Monday, August 15, 2011

Cucumber, Tomato, Chick Pea Salad

We got a butternut squash in our CSA box this week. I was shocked. Especially since sweat was beginning to puddle in my shoes. Guess that means summer is close to an end.

This simple recipe includes so many of my favorite summer flavors, so I'm putting it in the weekly rotation until all the ingredients play out. It won't be long before they'll all be a distant memory.

Ingredients
1 medium cucumber, peeled if you like, and cut into quarters
sea salt
2 small tomatoes, chopped
1/2 small Vidalia onion, chopped
Sprinkle of Wildtree Dill Dip Blend*
Drizzle of Natural Grapeseed Oil*
1 15oz. can of Garbanzo Beans, drained and rinsed
Salad greens

* Email here for details and/or to order.

Directions
  1. Slice cucumber and place in a colander. Sprinkle with sea salt and let sit in sink while preparing remaining salad.
  2. Combine remaining ingredients up to and including beans in a medium size bowl. Toss to coat. 
  3. Shake cucumbers in colander and lightly press out water. Add to bowl. Toss to coat.
  4. Let sit in refrigerator for an hour or more to bring out flavors or serve over salad greens immediately.
  5. Enjoy!

Monday, August 8, 2011

Lemon, Basil Pesto Meal (No heat involved)

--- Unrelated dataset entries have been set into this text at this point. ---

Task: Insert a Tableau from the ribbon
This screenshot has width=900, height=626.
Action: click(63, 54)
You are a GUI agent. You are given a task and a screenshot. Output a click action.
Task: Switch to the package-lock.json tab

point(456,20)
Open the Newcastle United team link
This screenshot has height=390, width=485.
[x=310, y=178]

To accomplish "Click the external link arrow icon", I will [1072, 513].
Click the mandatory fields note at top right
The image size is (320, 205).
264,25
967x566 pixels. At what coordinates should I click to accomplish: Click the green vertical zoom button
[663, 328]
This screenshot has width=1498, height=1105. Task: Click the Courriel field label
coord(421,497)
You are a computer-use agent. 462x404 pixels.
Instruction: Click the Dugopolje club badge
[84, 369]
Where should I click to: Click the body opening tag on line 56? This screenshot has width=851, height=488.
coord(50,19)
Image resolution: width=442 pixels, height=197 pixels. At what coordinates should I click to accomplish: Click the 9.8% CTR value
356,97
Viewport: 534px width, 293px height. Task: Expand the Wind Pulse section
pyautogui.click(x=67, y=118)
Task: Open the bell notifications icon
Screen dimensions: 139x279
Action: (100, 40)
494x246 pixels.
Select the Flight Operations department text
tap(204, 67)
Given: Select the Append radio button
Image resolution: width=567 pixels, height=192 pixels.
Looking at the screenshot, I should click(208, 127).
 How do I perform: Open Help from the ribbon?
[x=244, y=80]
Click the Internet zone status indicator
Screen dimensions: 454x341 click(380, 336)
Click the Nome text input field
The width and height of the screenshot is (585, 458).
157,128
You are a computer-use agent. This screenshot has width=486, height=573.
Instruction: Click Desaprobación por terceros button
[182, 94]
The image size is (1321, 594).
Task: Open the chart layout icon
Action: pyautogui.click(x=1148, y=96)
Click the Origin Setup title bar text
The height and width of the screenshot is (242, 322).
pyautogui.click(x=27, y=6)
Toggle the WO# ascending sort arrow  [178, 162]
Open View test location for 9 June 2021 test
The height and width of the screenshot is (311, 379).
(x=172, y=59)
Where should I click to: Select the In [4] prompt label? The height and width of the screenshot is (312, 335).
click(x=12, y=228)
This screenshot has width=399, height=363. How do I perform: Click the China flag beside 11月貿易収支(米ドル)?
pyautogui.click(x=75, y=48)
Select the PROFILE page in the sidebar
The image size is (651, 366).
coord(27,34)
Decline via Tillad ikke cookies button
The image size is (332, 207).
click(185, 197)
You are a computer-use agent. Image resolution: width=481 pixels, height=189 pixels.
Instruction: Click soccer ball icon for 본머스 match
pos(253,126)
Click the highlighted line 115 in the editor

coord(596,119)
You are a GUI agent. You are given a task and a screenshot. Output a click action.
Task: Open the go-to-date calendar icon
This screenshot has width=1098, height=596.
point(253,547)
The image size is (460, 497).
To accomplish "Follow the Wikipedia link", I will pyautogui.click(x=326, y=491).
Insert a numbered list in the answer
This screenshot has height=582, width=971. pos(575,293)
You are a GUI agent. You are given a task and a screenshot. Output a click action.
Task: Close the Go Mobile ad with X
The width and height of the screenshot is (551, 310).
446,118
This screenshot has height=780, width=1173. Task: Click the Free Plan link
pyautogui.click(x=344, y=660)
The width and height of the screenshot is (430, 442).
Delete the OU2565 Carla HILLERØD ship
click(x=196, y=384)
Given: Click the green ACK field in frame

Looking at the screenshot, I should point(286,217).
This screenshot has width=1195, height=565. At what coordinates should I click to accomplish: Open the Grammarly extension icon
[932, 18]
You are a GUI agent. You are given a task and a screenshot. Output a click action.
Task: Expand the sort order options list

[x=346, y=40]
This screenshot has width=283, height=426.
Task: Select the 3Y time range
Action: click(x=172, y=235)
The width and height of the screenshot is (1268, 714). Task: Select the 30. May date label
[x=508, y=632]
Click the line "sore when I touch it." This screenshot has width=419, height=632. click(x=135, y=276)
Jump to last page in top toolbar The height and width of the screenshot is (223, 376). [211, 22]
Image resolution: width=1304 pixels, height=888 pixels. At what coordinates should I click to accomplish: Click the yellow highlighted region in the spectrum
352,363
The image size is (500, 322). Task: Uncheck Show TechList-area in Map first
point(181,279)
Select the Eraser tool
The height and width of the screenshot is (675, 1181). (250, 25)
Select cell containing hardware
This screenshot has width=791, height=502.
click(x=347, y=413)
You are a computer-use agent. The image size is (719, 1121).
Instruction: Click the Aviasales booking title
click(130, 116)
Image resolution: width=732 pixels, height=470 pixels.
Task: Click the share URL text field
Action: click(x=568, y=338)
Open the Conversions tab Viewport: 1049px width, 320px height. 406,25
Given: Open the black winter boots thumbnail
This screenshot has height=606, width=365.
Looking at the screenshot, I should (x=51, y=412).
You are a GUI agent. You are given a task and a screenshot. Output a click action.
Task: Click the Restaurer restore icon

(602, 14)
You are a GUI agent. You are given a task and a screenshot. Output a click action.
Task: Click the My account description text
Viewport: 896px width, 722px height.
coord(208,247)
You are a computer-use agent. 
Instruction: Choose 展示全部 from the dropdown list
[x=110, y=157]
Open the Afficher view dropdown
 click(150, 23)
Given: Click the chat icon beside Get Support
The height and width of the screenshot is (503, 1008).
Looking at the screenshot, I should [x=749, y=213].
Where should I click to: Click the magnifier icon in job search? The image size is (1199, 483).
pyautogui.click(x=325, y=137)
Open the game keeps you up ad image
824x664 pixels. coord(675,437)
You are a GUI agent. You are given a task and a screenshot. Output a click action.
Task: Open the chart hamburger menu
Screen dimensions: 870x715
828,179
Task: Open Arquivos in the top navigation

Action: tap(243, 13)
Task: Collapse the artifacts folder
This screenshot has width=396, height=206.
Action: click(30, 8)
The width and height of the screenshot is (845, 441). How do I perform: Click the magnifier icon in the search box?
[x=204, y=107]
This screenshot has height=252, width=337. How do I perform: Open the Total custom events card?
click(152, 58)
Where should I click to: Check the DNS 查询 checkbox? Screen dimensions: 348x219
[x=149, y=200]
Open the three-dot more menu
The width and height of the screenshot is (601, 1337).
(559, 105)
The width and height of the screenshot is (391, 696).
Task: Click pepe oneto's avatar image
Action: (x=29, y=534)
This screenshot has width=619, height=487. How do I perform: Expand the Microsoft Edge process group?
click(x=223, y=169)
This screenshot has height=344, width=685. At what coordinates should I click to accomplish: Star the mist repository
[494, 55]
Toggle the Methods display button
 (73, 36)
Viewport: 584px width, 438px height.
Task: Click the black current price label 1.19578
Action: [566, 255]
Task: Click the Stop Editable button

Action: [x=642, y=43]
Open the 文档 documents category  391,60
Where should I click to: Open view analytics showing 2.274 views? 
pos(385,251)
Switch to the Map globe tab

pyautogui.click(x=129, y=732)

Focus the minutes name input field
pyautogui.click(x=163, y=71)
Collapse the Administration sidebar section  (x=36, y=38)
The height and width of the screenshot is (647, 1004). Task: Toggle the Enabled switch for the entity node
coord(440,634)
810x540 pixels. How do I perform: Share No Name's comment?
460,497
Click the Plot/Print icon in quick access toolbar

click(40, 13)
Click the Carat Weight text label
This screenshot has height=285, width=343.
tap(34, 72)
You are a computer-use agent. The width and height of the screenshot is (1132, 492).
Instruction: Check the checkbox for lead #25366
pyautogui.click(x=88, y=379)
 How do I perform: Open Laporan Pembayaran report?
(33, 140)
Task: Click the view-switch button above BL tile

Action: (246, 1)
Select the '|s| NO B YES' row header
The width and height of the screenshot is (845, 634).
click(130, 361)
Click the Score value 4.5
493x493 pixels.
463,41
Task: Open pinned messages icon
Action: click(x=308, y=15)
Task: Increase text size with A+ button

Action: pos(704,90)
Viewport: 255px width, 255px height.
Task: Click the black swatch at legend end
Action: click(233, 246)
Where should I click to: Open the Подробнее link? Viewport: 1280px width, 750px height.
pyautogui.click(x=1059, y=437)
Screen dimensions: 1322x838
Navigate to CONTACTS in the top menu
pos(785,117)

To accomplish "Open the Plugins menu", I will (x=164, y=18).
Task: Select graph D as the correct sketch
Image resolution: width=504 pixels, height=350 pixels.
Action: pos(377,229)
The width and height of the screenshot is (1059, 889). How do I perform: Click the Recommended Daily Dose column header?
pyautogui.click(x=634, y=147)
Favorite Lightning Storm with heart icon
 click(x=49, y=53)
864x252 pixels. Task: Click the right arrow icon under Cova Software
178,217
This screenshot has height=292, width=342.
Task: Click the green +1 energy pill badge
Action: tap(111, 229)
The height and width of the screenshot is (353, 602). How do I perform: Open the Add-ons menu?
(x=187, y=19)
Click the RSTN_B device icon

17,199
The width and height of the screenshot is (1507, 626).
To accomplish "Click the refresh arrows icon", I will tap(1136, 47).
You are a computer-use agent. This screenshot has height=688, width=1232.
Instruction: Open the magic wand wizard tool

It's almost too hot lately to keep the computer running, but I'm sacrificing for the 3 folks who read this blog with a dinner I surprised myself with just last night. It's pretty quick and definitely cool, which we need on these 105 Heat Index days.

I have modified my pesto slightly to include some salad greens. The reason is 2-fold:
  1. It keeps the pesto green.
  2. It gets salad greens in my child without complaint.
The meal is enough for two generous servings, but quantity of ingredients can easily be increased to serve more. The pesto made enough for the meal several times over. Or just to dip with crackers or slather on bread for an appetizer.

Ingredients for Pesto
1-2 garlic cloves, peeled
1/4 cup pine nuts
juice of 1 lemon
1/4-1/3 cup olive oil
1/2 salad spinner filled with fresh basil, parsley, and salad greens
sea salt to taste

Directions for Pesto*--put all ingredients in a food processor and turn it on. Taste and adjust seasonings.

Ingredients for Meal
1 can tuna, drained
1 summer squash, washed and cut into chunks
5-8 grape tomatoes, washed and quartered
Pesto to taste
Salad greens

Directions for Meal--put tuna, squash, and tomatoes in a bowl. Add pesto and toss to coat. Serve over salad greens.

*I love having extra pesto around for a quick salad side. Try putting on chopped summer squash or mix with tomatoes and feta or add to lightly steamed carrots. Simple and fast, and the taste is divine!